Femme nue, femme obscure 
Fruit mûr à la chair ferme, sombres extases du vin noir, bouche qui fais lyrique ma bouche 
Savane aux horizons purs, savane qui frémis aux caresses ferventes du Vent d’Est 
Tamtam sculpté, tamtam tendu qui gronde sous les doigts du vainqueur 
Ta voix grave de contralto est le chant spirituel de l’Aimée 

Femme noire, femme obscure 
Huile que ne ride nul souffle, huile calme aux flancs de l’athlète, aux flancs des princes du Mali 
Gazelle aux attaches célestes, les perles sont étoiles sur la nuit de ta peau. 
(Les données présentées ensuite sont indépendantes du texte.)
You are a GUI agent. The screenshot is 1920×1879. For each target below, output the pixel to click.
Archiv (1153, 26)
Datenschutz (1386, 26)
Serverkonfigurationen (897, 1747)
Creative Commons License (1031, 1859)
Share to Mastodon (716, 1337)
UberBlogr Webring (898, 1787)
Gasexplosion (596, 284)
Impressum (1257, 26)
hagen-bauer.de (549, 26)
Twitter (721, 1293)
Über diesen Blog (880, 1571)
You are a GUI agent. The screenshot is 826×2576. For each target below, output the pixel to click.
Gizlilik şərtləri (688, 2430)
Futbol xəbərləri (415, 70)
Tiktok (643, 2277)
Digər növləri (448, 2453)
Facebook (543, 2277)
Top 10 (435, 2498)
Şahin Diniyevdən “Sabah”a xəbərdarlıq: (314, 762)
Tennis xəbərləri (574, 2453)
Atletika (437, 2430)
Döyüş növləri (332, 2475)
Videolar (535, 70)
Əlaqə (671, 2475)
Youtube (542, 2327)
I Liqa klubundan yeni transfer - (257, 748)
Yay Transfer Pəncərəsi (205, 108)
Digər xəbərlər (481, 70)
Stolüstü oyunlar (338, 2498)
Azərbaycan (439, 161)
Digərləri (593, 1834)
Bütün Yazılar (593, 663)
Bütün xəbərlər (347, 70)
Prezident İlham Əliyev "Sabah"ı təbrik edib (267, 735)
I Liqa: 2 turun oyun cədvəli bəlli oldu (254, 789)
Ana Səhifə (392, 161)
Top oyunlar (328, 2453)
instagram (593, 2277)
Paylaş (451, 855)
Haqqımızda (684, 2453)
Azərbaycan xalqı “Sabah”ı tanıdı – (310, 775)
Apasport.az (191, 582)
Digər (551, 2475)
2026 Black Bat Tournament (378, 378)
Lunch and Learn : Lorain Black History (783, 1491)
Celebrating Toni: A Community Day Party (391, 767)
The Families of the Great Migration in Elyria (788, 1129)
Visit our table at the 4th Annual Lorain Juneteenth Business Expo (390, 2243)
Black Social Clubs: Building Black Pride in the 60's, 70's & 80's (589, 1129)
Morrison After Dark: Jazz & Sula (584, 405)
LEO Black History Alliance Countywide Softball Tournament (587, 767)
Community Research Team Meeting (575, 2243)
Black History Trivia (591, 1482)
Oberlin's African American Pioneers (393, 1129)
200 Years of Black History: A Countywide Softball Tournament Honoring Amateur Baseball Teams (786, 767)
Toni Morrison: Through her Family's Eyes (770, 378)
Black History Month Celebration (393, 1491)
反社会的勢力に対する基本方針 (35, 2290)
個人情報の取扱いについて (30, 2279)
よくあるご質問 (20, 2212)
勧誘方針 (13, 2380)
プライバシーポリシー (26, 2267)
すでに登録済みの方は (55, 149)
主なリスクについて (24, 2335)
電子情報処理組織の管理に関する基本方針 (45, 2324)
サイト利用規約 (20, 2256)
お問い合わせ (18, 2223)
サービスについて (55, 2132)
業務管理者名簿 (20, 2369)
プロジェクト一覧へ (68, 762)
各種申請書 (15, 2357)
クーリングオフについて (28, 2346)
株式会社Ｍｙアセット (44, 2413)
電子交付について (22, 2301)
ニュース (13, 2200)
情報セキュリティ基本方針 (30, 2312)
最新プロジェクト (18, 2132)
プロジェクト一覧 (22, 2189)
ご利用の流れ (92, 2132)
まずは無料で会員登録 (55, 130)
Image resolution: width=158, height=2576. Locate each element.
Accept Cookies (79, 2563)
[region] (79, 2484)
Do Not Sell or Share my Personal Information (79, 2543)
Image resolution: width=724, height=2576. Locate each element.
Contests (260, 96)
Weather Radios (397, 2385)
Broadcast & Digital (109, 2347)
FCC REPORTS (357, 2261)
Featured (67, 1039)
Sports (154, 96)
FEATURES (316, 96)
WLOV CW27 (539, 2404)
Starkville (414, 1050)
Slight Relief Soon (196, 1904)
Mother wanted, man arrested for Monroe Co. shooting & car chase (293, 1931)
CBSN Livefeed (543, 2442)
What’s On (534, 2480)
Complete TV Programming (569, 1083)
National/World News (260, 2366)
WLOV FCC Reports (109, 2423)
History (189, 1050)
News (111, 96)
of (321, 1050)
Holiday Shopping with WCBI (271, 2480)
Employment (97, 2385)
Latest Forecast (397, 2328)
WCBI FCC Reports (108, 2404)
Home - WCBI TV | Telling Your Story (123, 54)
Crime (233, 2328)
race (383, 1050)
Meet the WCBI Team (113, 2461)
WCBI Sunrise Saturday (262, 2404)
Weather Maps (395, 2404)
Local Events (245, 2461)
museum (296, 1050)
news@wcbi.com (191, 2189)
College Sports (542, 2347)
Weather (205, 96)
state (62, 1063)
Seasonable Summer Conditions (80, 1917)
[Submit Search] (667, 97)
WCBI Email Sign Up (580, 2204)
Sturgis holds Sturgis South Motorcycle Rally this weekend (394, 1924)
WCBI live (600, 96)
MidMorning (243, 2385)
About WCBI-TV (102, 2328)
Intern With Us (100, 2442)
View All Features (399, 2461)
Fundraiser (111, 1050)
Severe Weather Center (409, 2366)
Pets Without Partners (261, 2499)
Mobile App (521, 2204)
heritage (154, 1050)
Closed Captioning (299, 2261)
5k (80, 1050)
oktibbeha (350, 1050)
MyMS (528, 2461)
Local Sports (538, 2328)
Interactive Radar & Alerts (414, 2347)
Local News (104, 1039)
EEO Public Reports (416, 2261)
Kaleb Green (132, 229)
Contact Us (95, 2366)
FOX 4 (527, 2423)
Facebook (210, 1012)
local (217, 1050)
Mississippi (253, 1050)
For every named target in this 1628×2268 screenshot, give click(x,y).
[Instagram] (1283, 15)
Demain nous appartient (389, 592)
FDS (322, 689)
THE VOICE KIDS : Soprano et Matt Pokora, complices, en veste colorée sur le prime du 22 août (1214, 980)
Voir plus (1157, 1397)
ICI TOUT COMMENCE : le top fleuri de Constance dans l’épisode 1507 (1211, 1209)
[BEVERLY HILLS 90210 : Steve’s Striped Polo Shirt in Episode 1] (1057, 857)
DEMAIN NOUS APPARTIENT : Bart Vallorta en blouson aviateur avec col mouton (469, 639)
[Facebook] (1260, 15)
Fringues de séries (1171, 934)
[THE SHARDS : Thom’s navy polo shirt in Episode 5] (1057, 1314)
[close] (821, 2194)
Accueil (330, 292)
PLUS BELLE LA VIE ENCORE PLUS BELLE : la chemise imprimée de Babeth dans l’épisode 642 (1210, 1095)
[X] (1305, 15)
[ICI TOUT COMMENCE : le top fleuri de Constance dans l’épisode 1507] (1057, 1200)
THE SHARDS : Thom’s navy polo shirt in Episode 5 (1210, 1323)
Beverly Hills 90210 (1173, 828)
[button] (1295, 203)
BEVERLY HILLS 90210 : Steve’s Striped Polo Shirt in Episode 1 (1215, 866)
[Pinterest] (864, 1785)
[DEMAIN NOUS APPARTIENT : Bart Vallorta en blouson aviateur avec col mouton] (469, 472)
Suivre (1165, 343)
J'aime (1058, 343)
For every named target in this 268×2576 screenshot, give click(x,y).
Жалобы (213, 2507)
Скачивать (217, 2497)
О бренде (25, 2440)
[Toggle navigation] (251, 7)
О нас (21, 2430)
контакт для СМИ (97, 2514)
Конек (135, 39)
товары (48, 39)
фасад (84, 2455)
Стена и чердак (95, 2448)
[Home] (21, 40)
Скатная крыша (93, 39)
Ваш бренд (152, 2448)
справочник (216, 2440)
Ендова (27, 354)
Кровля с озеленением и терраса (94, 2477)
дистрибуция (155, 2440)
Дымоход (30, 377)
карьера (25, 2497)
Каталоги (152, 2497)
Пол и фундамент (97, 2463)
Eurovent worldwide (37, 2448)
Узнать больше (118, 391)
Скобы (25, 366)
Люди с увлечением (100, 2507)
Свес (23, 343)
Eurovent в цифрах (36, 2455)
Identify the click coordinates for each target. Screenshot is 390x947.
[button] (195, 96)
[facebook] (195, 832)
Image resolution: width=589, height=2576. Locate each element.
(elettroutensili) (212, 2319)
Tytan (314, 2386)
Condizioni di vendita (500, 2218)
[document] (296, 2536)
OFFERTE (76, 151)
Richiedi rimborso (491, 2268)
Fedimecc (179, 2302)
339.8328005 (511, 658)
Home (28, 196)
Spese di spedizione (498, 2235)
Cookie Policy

Délices des jeux de l’Esprit, les reflets de l’or rouge sur ta peau qui se moire 
A l’ombre de ta chevelure, s’éclaire mon angoisse aux soleils prochains de tes yeux. 

Femme nue, femme noire 
Je chante ta beauté qui passe, forme que je fixe dans l’Éternel 
Avant que le destin jaloux ne te réduise en cendres pour nourrir les racines de la vie.